What was it like for you to do vocals for the first time?

ME: Look, I found it strangely relaxing if you would believe. I never enjoyed performing, I was always too nervous and too introverted. To come back now, virtually as an old man, and start doing vocals, particularly with writing new material, I found it really helped in light of performance. It was completely unexpected. Vocalising those raps, I’m not a singer and I don’t sing anything in tune [laughs] but to recite rap lyrics I found it relaxing in the sense that you have so many syllables say to fit a bar or two bars, and it’s a bit like rhythmic improvisation, you can put those syllables where you like but you have to get them out. You’re concentrating on the next word like; where am I going to break this or put it? You do it and then it’s gone and you’re on to the next and then the next. You’re fully concentrating on what’s coming in much the way that would a guitar solo or something. You’re less concerned with; how am I feeling? Am I nervous? Can I do this? What are they thinking out there? How is this sounding? All of these things that go through live musicians heads and that can really get in the way of enjoying the experience of playing. That was a most unexpected discovery, quite weird in a way because I thought, there’s a lot of gall involved with me pretending to do this! Somebody my age getting up on stage and out comes these words! It seems preposterous. Someone had to do it though. Arne can actually sing and sing well but he didn’t want to do it in this case. He was too preoccupied with managing the computing side of things. He played guitar on some of these gigs. He would interject with singing when he had to, when I was reciting these lines. It was good to get a response out of him when performing. It was an unexpected, enjoyable discovery.

That’s so wonderful to hear.

ME: The other thing that some people who have heard these recordings of live gigs said was “Your age has helped give you a slight huskiness in your voice and it suits the lyric and material”. The strange paradox of it all is a lot of people work and work at the craft of singing and vocalising and all I did was get old! [laughs].

You mentioned that you stopped playing music in 1984 and you didn’t start up again until 2016; during that time did you miss it?
━━━━━━━━
LIST OF TASKS:
A. Using the interview excerpt, mark each statement yes or no and quote the words that settle it. (i) The speaker enjoyed performing in earlier years. (ii) Arne did not take the vocals because he was busy managing the computing side. (iii) The speaker claims to sing in tune.
B. Answer from the interview excerpt:
(i) What instrument did Arne play on some of the gigs?
(ii) What vocal quality did listeners attribute to the speaker's age?
(iii) In which years did the speaker stop and then resume playing music?

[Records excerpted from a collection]
━━━━━━━━
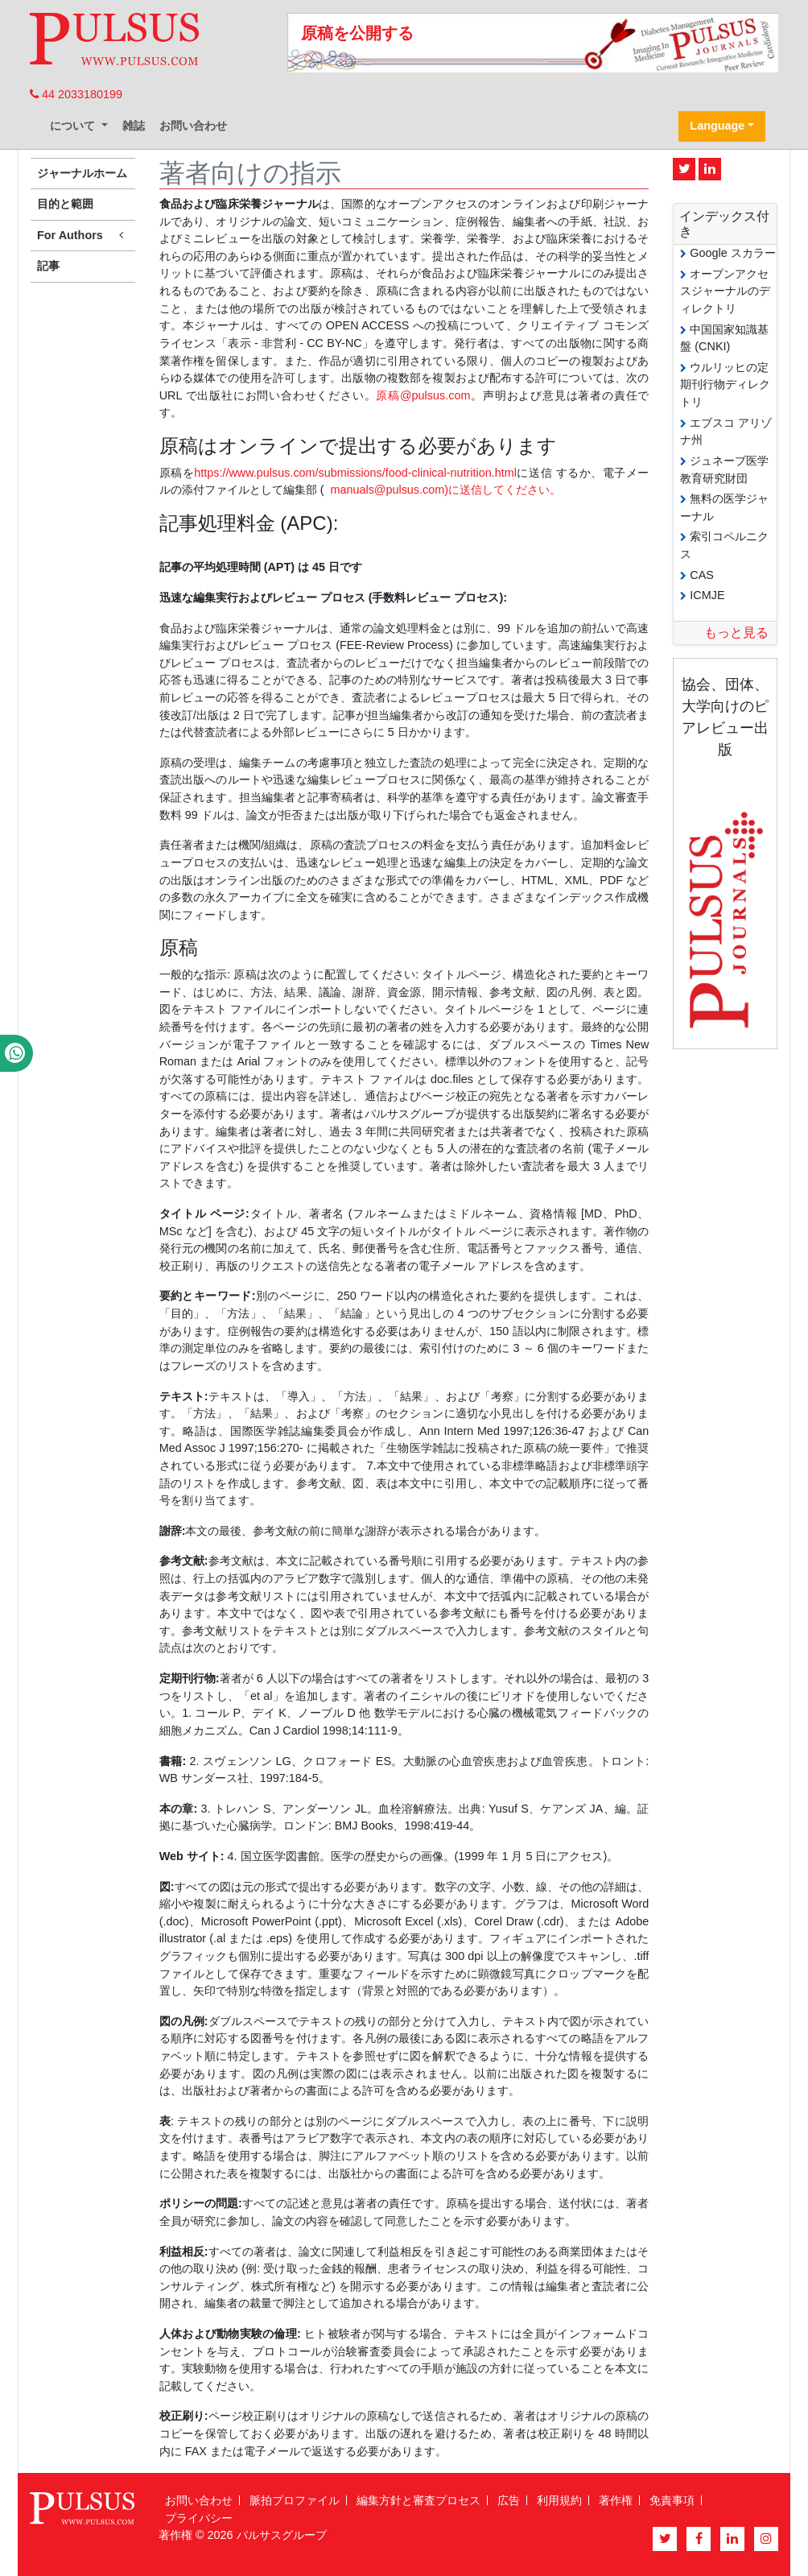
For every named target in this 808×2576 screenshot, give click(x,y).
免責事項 (672, 2500)
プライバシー (199, 2518)
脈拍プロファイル (294, 2500)
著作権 (616, 2500)
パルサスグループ (282, 2534)
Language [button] (717, 125)
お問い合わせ (193, 125)
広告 (508, 2500)
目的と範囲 (65, 203)
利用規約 (559, 2500)
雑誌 (133, 125)
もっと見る (736, 632)
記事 (48, 265)
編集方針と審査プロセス (418, 2500)
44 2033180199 (76, 94)
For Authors (83, 235)
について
━━━━━━━━
THE SOLUTIONS:
A.
(i) No: "I never enjoyed performing, I was always too nervous and too introverted."
(ii) Yes: "He was too preoccupied with managing the computing side of things."
(iii) No: "I’m not a singer and I don’t sing anything in tune"

B.
(i) Guitar.
(ii) A slight huskiness.
(iii) Stopped in 1984, resumed in 2016.